Saved entries
[Start of section]
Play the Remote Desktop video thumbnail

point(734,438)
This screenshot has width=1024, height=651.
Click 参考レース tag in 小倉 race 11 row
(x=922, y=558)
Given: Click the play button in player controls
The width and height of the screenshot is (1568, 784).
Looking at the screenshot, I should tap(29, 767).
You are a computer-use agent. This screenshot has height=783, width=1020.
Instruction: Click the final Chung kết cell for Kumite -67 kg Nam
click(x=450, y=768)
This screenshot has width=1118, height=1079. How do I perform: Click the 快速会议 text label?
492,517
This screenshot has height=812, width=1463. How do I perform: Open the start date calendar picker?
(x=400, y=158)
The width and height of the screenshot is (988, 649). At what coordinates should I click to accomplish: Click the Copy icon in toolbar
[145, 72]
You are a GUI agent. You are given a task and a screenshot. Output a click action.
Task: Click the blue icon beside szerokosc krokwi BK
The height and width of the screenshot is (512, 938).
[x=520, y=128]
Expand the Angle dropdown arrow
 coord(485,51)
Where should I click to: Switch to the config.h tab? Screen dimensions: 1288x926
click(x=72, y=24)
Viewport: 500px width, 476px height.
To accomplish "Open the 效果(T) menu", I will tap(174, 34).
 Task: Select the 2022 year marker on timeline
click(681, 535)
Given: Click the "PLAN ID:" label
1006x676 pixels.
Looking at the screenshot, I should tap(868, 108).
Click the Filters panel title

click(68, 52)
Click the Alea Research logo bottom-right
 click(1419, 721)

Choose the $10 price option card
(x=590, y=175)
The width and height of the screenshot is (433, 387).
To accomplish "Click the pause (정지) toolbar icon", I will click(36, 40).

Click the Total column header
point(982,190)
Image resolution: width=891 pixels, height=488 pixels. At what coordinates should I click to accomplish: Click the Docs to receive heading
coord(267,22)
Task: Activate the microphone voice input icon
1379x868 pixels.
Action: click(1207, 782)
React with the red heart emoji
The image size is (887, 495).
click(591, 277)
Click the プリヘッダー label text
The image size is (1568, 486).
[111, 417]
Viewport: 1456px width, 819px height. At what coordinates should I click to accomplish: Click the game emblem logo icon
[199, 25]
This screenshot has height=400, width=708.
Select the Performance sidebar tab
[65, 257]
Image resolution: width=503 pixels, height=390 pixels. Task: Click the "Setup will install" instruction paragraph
[End of section]
**EXERCISE AIM:** Would you set the entries down again, exactly as they were written?

**RESULT OF THIS EXERCISE:**
Play the Remote Desktop video thumbnail

point(734,438)
This screenshot has width=1024, height=651.
Click 参考レース tag in 小倉 race 11 row
(x=922, y=558)
Given: Click the play button in player controls
The width and height of the screenshot is (1568, 784).
Looking at the screenshot, I should tap(29, 767).
You are a computer-use agent. This screenshot has height=783, width=1020.
Instruction: Click the final Chung kết cell for Kumite -67 kg Nam
click(x=450, y=768)
This screenshot has width=1118, height=1079. How do I perform: Click the 快速会议 text label?
492,517
This screenshot has height=812, width=1463. How do I perform: Open the start date calendar picker?
(x=400, y=158)
The width and height of the screenshot is (988, 649). At what coordinates should I click to accomplish: Click the Copy icon in toolbar
[145, 72]
You are a GUI agent. You are given a task and a screenshot. Output a click action.
Task: Click the blue icon beside szerokosc krokwi BK
The height and width of the screenshot is (512, 938).
[x=520, y=128]
Expand the Angle dropdown arrow
 coord(485,51)
Where should I click to: Switch to the config.h tab? Screen dimensions: 1288x926
click(x=72, y=24)
Viewport: 500px width, 476px height.
To accomplish "Open the 效果(T) menu", I will tap(174, 34).
 Task: Select the 2022 year marker on timeline
click(681, 535)
Given: Click the "PLAN ID:" label
1006x676 pixels.
Looking at the screenshot, I should tap(868, 108).
Click the Filters panel title

click(68, 52)
Click the Alea Research logo bottom-right
 click(1419, 721)

Choose the $10 price option card
(x=590, y=175)
The width and height of the screenshot is (433, 387).
To accomplish "Click the pause (정지) toolbar icon", I will click(36, 40).

Click the Total column header
point(982,190)
Image resolution: width=891 pixels, height=488 pixels. At what coordinates should I click to accomplish: Click the Docs to receive heading
coord(267,22)
Task: Activate the microphone voice input icon
1379x868 pixels.
Action: click(1207, 782)
React with the red heart emoji
The image size is (887, 495).
click(591, 277)
Click the プリヘッダー label text
The image size is (1568, 486).
[111, 417]
Viewport: 1456px width, 819px height. At what coordinates should I click to accomplish: Click the game emblem logo icon
[199, 25]
This screenshot has height=400, width=708.
Select the Performance sidebar tab
[65, 257]
Image resolution: width=503 pixels, height=390 pixels. Task: Click the "Setup will install" instruction paragraph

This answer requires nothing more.